- Assigned task
Collect each line of the entries that holds the string "computer".

---- Data supplied

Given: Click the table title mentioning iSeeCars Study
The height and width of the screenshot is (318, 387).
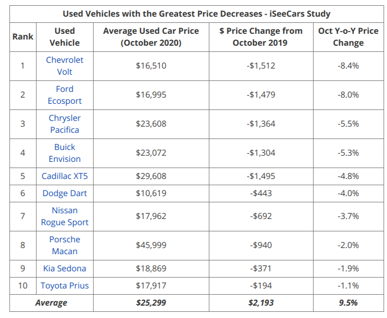Looking at the screenshot, I should [x=197, y=14].
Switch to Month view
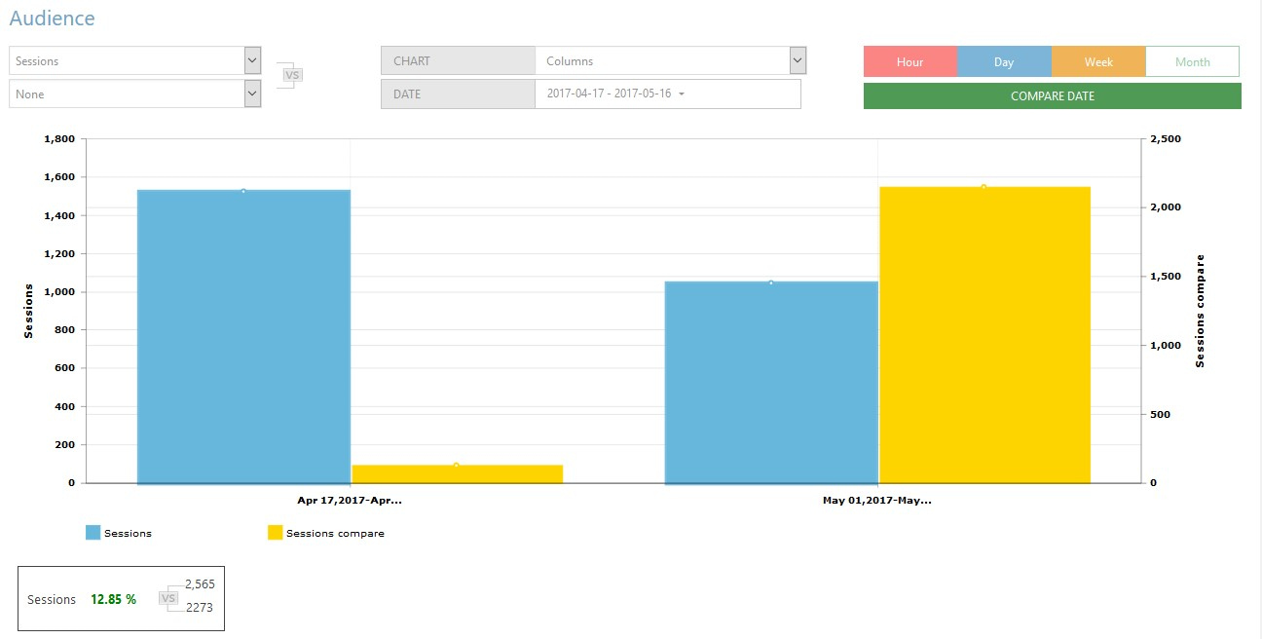This screenshot has height=639, width=1262. click(1192, 61)
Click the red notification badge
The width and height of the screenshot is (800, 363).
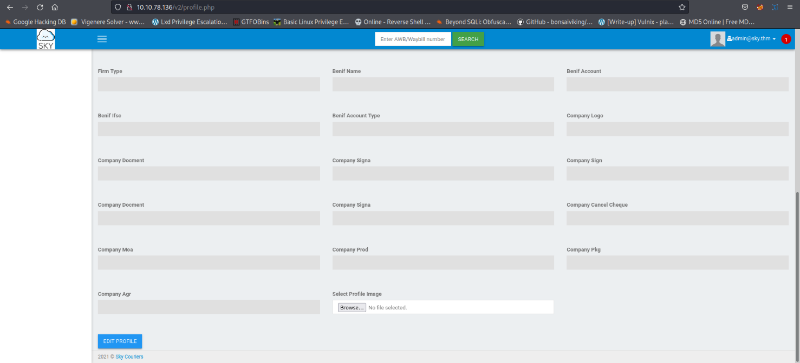[x=786, y=39]
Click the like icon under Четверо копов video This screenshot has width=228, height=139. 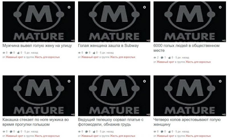[x=169, y=132]
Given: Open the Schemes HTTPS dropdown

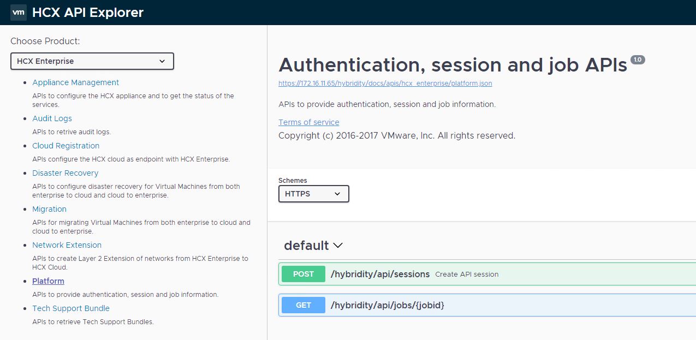Looking at the screenshot, I should (313, 194).
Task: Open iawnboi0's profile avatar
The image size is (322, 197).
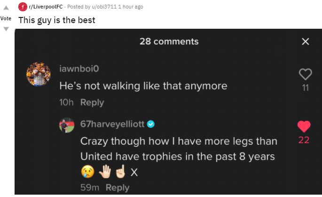Action: 39,74
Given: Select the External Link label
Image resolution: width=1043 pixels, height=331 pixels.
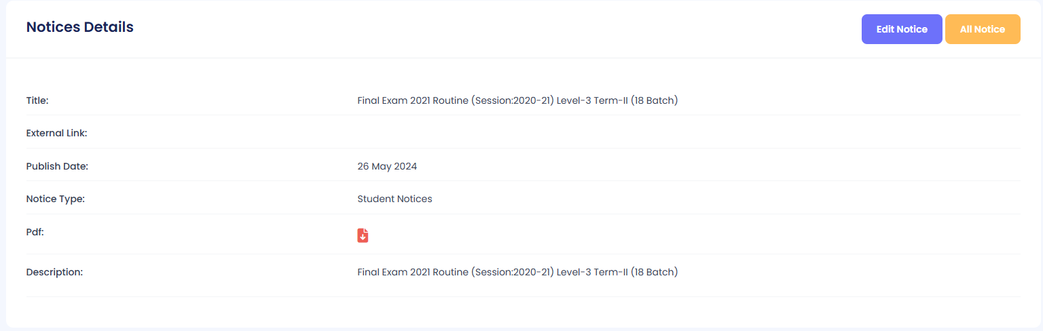Looking at the screenshot, I should tap(56, 133).
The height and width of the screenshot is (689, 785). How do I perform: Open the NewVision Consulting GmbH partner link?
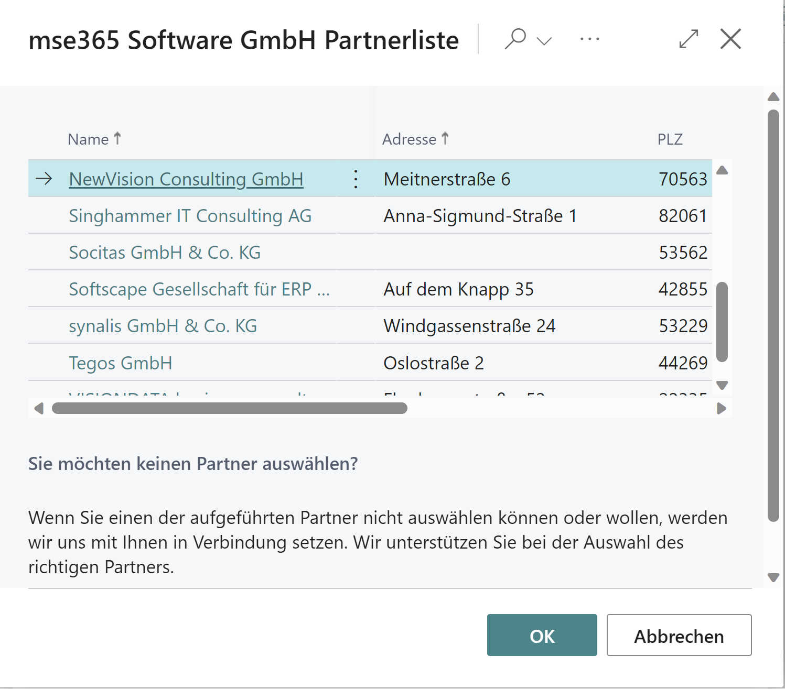[186, 179]
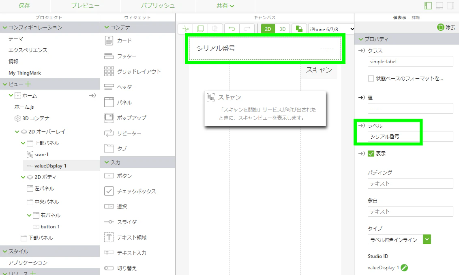459x275 pixels.
Task: Toggle the 表示 checkbox
Action: click(371, 153)
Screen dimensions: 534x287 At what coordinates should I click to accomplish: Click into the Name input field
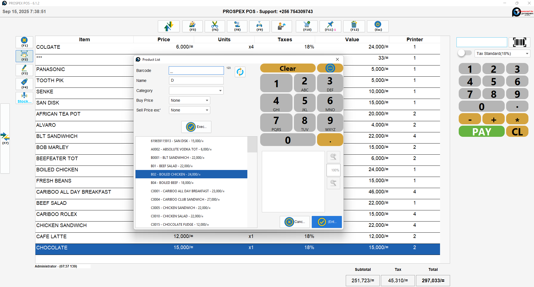pyautogui.click(x=196, y=81)
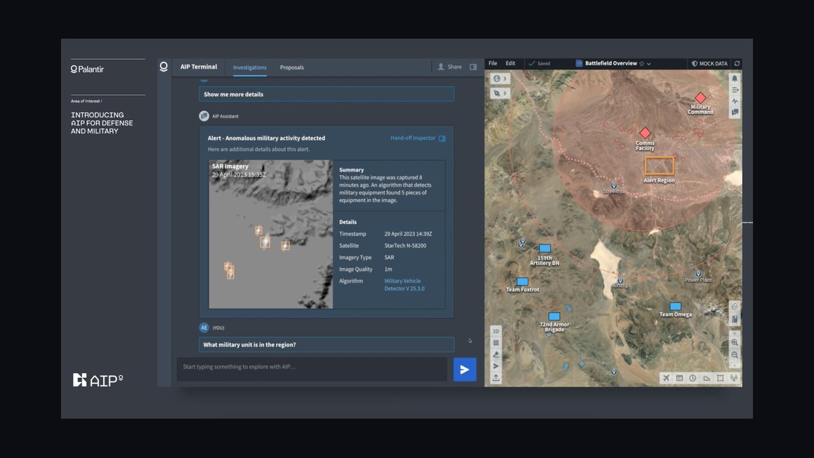Zoom out on the map
The width and height of the screenshot is (814, 458).
coord(735,355)
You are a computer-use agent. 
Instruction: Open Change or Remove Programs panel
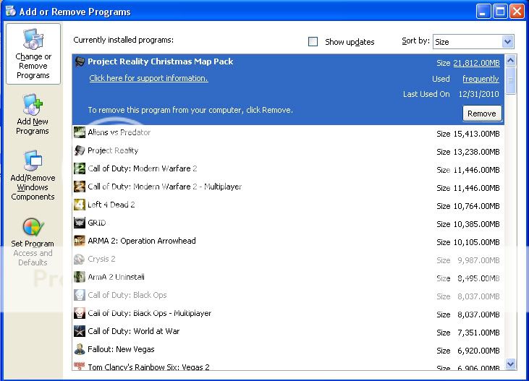point(33,54)

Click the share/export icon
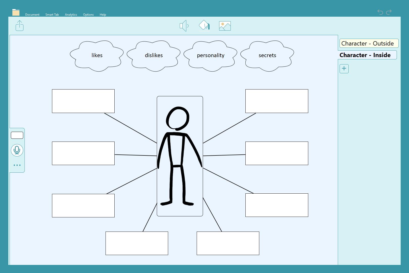(x=19, y=26)
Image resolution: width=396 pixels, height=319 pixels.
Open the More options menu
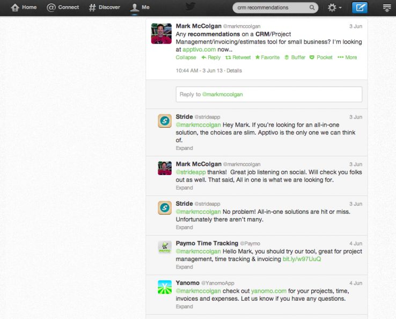pos(347,57)
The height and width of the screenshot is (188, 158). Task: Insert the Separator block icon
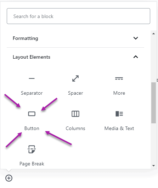click(x=32, y=78)
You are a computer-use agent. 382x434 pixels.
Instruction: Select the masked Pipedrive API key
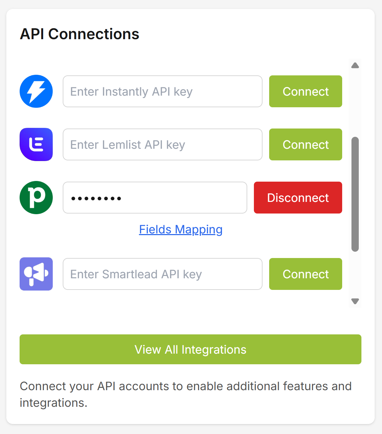point(155,198)
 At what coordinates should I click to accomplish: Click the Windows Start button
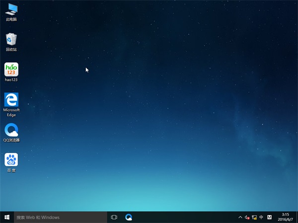click(7, 217)
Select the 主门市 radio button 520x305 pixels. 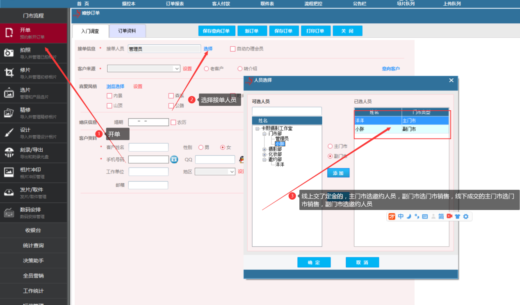tap(330, 146)
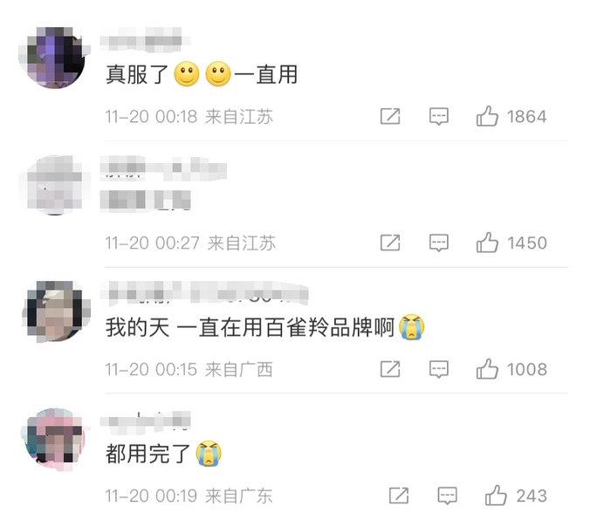The height and width of the screenshot is (513, 611).
Task: Like the 百雀羚品牌 comment with 1008 likes
Action: pos(487,369)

--------

- Result below
You are a computer-use agent. 
You are a computer-use agent. 382x434 pixels.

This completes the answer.